I'm also glad that I stopped by the store today to grab a filter and heater for my QT. Guess I better get that filter seeded...


----------



## jrman83 (Jul 9, 2010)

Gizmo said:


> It's really great to see someone do their research before adding fish! +5
> 
> I like the stocking you're suggesting, especially because I LOVE RCS, haha. The platies might pester the RCS (especially the male platy), but if you keep them well fed they shouldn't be a problem.


LOL Guy, I guess you have never had Platies or livebearers? The females are the most voracious eaters of all livebearer species I have owned (Molly, Platy, Guppy, Swordtail). I used to sort of believe that until I saw a female Guppy with a RCS half way down its throat...and I OVERfeed my fish. 

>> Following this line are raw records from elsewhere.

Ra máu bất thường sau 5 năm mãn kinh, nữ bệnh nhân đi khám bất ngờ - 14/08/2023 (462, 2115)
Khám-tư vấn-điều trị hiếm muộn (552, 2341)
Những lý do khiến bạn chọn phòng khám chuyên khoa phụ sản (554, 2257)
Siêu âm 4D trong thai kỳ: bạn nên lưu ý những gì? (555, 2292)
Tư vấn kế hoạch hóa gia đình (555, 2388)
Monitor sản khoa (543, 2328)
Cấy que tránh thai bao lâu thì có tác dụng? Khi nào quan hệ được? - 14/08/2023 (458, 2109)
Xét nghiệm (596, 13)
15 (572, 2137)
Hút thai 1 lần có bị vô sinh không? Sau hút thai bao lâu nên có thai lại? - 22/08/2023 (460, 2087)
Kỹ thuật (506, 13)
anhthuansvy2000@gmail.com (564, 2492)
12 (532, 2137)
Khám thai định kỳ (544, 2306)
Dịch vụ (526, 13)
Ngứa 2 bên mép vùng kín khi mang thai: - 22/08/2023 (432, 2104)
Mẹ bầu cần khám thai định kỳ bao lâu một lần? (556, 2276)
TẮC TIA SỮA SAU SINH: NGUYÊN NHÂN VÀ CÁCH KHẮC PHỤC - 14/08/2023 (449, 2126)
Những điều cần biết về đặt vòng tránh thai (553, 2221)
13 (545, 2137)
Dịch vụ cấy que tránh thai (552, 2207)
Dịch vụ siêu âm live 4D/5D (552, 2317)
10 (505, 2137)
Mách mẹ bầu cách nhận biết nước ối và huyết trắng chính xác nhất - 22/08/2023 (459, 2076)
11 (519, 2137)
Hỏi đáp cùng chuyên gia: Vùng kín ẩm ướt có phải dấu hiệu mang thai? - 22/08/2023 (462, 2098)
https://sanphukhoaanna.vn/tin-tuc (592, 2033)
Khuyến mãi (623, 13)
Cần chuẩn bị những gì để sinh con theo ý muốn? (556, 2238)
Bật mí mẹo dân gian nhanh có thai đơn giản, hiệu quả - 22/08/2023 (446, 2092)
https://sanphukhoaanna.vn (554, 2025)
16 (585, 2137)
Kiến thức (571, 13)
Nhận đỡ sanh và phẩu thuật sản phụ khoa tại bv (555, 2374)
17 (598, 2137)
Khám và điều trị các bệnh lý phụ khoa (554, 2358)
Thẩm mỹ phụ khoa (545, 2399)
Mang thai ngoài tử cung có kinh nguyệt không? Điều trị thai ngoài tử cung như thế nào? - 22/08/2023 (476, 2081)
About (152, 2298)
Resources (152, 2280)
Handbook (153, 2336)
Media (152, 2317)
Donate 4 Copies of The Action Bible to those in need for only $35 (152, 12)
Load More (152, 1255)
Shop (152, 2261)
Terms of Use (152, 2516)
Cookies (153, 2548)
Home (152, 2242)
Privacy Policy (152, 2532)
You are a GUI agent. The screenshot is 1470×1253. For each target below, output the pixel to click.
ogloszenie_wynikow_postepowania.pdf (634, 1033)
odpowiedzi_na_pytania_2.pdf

Bottom line, you take a chance with adding any fish with dwarf shrimp and shrimplets will definitely be a target. Cory or Plecs maybe....


----------



## arenkel (Nov 28, 2011)

*sigh*
Would ghost shrimp fare better?


----------



## arenkel (Nov 28, 2011)

UPDATE

So, it's been a while. I got 3 pineapple platies (2F, 1M), and they're doing fine, as far as I can tell. I've been keeping up on my weekly pwc, although I haven't been testing the water as often as I should.

Only a few days after I got the platies, one of them gave birth. I'm not sure how many "batches" of fry I have in the tank at the moment, but I think it's at least two. I'm sure there will be plenty more in the future.

Now, I'm thinking I'd like to add my next fishes. I love the look of cories, and I know that they'll adapt to my hard alkaline water, but I'd like to know if there are any other species of small bottom-dwellers that I should consider. Ideally, I would like fish that come from (and thrive in) alkaline water; otherwise, I'll just go with cories and hope they work out.


----------